Problem statement
What you should copy is the line containing "Instruction: Open the" and all lines after it in the entries below, exactly and without anything added.

━━ Task data

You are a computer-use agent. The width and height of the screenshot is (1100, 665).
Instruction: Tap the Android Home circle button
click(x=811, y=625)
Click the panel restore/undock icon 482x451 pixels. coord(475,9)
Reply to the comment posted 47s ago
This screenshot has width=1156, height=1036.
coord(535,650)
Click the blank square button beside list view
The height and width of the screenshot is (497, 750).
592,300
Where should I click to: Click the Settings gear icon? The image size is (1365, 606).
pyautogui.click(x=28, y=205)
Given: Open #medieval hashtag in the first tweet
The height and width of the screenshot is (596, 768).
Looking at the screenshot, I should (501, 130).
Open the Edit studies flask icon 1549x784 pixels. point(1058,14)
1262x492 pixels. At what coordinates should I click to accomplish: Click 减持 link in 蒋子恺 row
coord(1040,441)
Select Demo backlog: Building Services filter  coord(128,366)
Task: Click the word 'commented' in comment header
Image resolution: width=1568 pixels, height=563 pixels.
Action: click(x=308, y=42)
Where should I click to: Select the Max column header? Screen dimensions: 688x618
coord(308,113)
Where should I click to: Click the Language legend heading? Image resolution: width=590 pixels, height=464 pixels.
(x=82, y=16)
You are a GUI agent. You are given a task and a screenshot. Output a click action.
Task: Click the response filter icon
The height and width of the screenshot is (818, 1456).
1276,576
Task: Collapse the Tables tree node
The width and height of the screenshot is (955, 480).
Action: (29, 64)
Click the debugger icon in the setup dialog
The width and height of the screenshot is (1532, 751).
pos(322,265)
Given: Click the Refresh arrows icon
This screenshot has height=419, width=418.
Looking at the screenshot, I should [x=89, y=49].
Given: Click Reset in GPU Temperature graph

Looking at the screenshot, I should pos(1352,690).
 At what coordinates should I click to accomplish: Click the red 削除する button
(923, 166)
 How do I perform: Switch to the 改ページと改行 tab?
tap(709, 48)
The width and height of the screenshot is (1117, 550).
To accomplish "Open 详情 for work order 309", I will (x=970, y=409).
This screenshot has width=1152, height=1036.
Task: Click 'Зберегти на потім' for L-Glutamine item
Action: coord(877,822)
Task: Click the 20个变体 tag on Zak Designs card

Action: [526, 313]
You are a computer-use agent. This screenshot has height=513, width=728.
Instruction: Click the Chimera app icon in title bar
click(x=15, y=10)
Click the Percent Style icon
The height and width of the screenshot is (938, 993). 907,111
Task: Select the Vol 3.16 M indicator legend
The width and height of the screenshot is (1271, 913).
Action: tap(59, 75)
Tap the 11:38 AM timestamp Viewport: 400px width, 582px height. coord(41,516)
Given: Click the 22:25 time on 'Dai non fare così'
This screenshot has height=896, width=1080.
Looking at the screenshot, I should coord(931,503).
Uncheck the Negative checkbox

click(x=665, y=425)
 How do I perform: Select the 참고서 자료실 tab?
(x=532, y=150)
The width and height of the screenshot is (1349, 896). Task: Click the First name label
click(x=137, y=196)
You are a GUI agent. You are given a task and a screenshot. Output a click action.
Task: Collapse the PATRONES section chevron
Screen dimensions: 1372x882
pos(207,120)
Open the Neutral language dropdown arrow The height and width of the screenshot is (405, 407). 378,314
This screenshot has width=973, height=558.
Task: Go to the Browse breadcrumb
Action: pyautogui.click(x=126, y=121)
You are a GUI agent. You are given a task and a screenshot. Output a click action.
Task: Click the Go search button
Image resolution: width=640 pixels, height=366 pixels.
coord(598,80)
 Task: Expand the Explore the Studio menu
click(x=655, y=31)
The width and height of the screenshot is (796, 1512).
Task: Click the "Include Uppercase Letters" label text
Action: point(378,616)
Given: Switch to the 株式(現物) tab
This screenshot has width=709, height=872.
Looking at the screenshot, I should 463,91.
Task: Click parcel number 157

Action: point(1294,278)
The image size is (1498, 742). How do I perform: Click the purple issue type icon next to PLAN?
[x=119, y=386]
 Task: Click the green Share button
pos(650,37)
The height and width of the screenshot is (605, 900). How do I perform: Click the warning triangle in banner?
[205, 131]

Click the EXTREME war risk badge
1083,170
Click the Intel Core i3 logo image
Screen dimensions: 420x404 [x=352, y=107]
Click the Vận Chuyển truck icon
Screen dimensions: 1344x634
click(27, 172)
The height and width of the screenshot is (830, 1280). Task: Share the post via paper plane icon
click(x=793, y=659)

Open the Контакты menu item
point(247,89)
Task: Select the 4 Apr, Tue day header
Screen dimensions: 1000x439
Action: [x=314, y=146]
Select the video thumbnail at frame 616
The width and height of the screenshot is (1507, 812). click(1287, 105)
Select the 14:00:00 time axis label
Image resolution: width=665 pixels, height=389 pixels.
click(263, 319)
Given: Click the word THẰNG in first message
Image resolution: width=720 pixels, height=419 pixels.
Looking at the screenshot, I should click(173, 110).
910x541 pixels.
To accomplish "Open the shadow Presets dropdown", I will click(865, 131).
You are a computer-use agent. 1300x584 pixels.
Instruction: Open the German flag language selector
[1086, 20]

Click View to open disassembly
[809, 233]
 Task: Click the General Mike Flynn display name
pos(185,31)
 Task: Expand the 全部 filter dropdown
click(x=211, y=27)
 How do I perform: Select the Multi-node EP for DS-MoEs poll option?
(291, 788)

━━━━

Task output
Instruction: Open the German flag language selector
[1086, 20]

Click View to open disassembly
[809, 233]
 Task: Click the General Mike Flynn display name
pos(185,31)
 Task: Expand the 全部 filter dropdown
click(x=211, y=27)
 How do I perform: Select the Multi-node EP for DS-MoEs poll option?
(291, 788)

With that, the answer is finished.